29. In summary, the Italian proceedings involve a claim against Websense Italy for breach of the Distribution Agreement of 26th April, 2010; the breach of an agreement of 20th October, 2011, and what is described as "non-contractual tort".

30. In the Irish proceedings, the plaintiff is Websense International Technology Ltd. and the defendant is Itway S.p.A. The claim is one arising on foot of a summary summons for judgment for a liquidated sum of €1,351,198.12 with interest pursuant to contract and/or statute. The plaintiff's claim arises out of the same Distribution Agreement of 26th April, 2010. As I have already indicated, the plaintiff was not a party to that agreement but brings these proceedings on foot of the transfer of the benefit of the agreement to the plaintiff in December, 2010.

31. The special endorsement of claim recites at para.7 that:

      "... all goods and services provided by Websense under the agreement of 26th April 20I 0 have been provided by Websense International Technology Limited and invoiced by Websense International Technology Limited. The invoices alleged to be outstanding concern products supplied for further distribution in Greece, Italy and Turkey. "
32. Looking at the two sets of proceedings side by side, it seems clear that there is a substantial degree of overlap in the issues.
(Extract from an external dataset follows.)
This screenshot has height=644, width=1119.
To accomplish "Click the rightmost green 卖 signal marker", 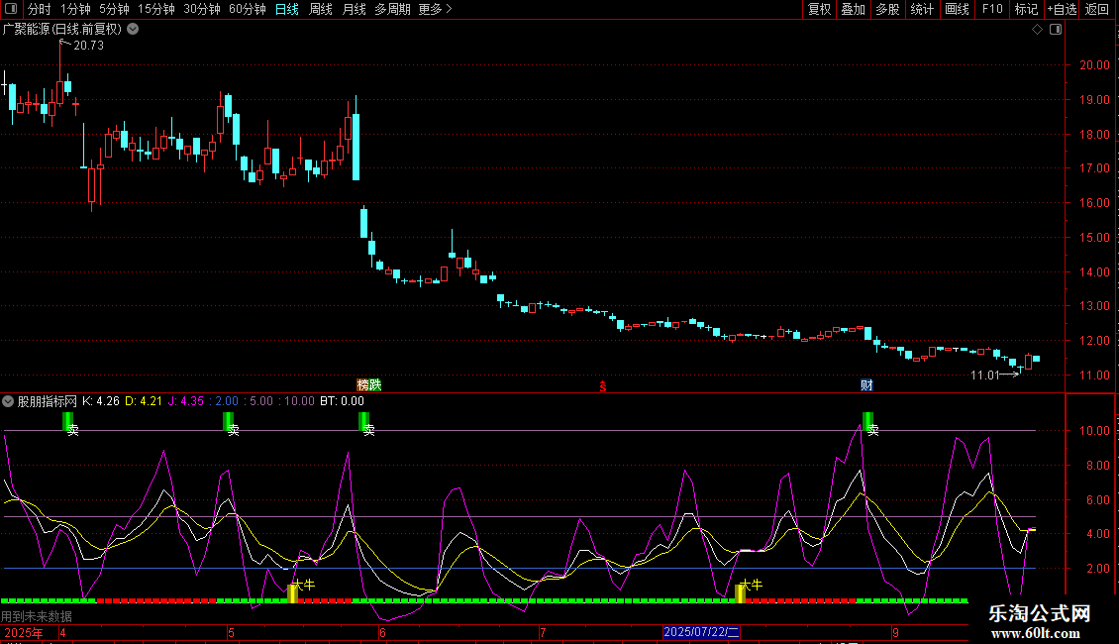I will 867,423.

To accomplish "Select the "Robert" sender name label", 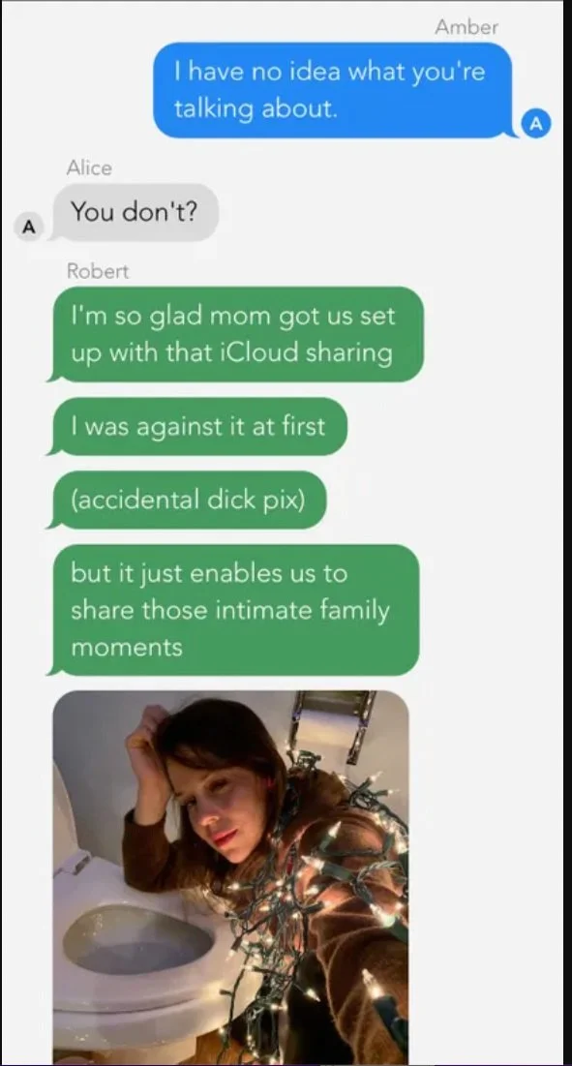I will click(x=97, y=270).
For example, the plaintiffs in the Italian proceedings claim, inter alia, damages for what they described as "non-contractual tort perpetrated by Websense Italy against Itway S.p.A. and subsidiary companies in Greece and Turkey". In terms of their scope and the issues, both proceedings have striking similarities. It seems to me that I should follow the broad interpretation of the term "related actions" adopted in the Tatry and Sarrio S.A. cases and the Irish case of Gonzales v. Mayer. Giving the term a broad interpretation, I come to the conclusion that the Italian and the Irish proceedings are "related" actions within the meaning of Article 28 of the Regulations. They both arise out of the same Distribution Agreement and, were it not for the transfer of the benefits of the agreement to the plaintiff in December, 2010 the parties in the Irish proceedings would include some, at least, of those in the Italian suit.
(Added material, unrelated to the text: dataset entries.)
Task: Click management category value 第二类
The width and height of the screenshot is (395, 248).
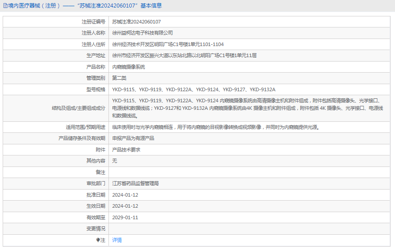Action: click(x=119, y=78)
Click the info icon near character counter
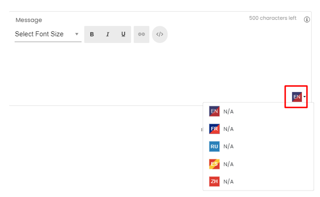This screenshot has height=197, width=320. 306,20
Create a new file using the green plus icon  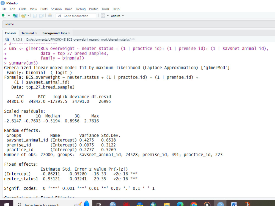click(3, 16)
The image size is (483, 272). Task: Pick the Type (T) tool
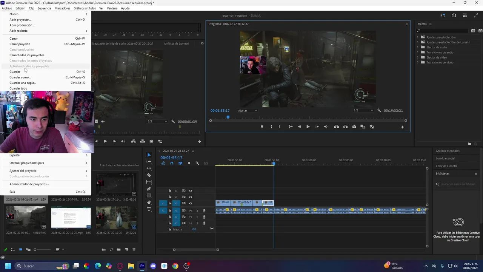pyautogui.click(x=149, y=209)

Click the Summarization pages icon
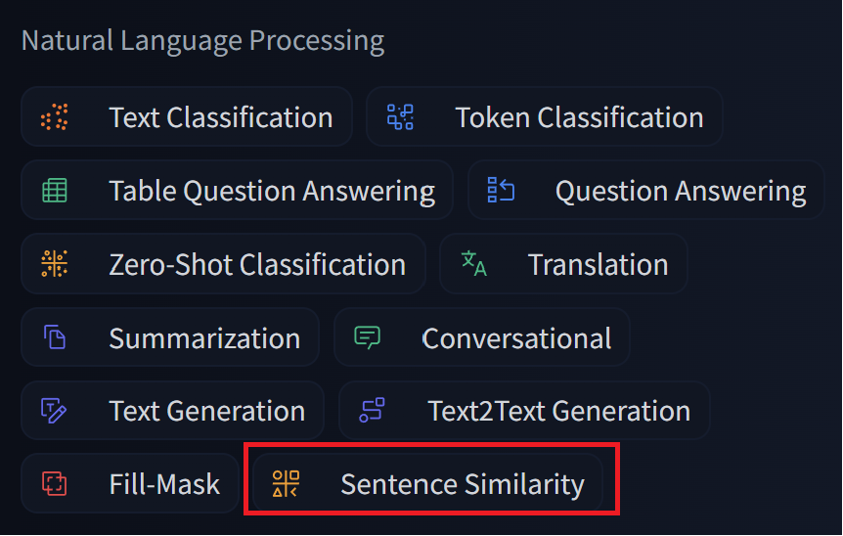[55, 337]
33. That leaves the question of the jurisdiction clause in the Distribution Agreement and the question of prejudice arising out of delay.

34. If this court decides to stay the proceedings, the matter will proceed in the Italian court which is the court first seized of the dispute. One of the first things that court will have to decide is whether or not it can accept jurisdiction, having regard to the jurisdiction clause in the Distribution Agreement. If the Italian court declines jurisdiction, then it may decide the matter should proceed to arbitration in Dublin pursuant to clause 22 of the agreement or to cede jurisdiction in favour of the Irish courts.

35. On the issue of delay and the prejudice alleged by the plaintiff, the E.C.J. has made it clear in the Gasser case that the Brussels Convention does not provide that the courts may use the pretext of delays in procedure in other contracting states to excuse themselves from applying its provisions. Therefore, the plaintiffs arguments that it would be prejudiced by the delays it apprehends in the Italian proceedings is not, in my view, a valid reason for this court to exercise its discretion in refusing to stay the proceedings.

Conclusion
36. Since the Irish and Italian proceedings are "related actions" within the meaning of the Regulations and the jurisprudence which has been cited to the court, I propose to stay these proceedings until such time as the Italian court decides whether or not it will accept jurisdiction, having regard to the jurisdiction clause. I will give the parties liberty to apply so that when the Italian court has decided on jurisdiction, the parties can address this court as to what procedural steps should follow.